• Extracted data
-------
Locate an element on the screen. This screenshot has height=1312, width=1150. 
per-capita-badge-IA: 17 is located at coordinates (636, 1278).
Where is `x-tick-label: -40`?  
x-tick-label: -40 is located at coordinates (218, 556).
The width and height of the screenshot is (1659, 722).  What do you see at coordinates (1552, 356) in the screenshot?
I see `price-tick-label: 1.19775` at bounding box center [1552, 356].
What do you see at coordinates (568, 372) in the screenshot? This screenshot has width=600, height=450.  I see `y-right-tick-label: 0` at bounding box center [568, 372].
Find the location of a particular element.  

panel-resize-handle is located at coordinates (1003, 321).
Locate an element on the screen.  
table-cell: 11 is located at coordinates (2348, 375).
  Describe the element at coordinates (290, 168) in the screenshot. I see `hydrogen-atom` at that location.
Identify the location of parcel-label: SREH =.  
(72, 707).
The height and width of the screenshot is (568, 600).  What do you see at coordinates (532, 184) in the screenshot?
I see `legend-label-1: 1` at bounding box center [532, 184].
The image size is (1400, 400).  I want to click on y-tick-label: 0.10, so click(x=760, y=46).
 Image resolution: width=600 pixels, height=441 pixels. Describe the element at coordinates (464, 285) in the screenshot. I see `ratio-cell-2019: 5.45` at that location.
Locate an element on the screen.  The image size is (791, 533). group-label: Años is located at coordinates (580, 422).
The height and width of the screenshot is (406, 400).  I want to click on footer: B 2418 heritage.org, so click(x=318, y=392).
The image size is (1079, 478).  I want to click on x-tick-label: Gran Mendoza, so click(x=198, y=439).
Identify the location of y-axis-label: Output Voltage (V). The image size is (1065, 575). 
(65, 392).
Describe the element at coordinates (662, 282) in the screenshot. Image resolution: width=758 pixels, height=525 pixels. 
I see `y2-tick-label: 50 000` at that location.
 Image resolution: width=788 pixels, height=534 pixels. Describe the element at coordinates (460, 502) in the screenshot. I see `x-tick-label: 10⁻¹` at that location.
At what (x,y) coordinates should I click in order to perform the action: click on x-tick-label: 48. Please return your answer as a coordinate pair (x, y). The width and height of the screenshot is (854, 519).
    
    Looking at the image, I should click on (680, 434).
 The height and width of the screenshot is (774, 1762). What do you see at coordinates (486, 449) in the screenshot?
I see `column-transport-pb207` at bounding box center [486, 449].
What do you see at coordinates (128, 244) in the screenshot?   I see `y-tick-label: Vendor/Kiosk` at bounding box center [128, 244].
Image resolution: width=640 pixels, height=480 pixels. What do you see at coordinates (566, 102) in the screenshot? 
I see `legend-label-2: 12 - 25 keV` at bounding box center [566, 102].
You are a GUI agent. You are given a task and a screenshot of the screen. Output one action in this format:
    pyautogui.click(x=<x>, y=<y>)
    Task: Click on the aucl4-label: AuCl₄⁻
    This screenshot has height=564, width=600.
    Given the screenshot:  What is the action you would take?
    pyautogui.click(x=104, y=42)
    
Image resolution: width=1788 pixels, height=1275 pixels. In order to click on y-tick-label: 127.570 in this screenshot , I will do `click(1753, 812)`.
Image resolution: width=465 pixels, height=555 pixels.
-------
• Task instructions
Copy the items word for word, from the very first line through the line that contains "What do you see at coordinates (568, 372)".

• Answer space
Locate an element on the screen. This screenshot has height=1312, width=1150. 
per-capita-badge-IA: 17 is located at coordinates (636, 1278).
Where is `x-tick-label: -40`?  
x-tick-label: -40 is located at coordinates (218, 556).
The width and height of the screenshot is (1659, 722).  What do you see at coordinates (1552, 356) in the screenshot?
I see `price-tick-label: 1.19775` at bounding box center [1552, 356].
What do you see at coordinates (568, 372) in the screenshot? This screenshot has width=600, height=450.  I see `y-right-tick-label: 0` at bounding box center [568, 372].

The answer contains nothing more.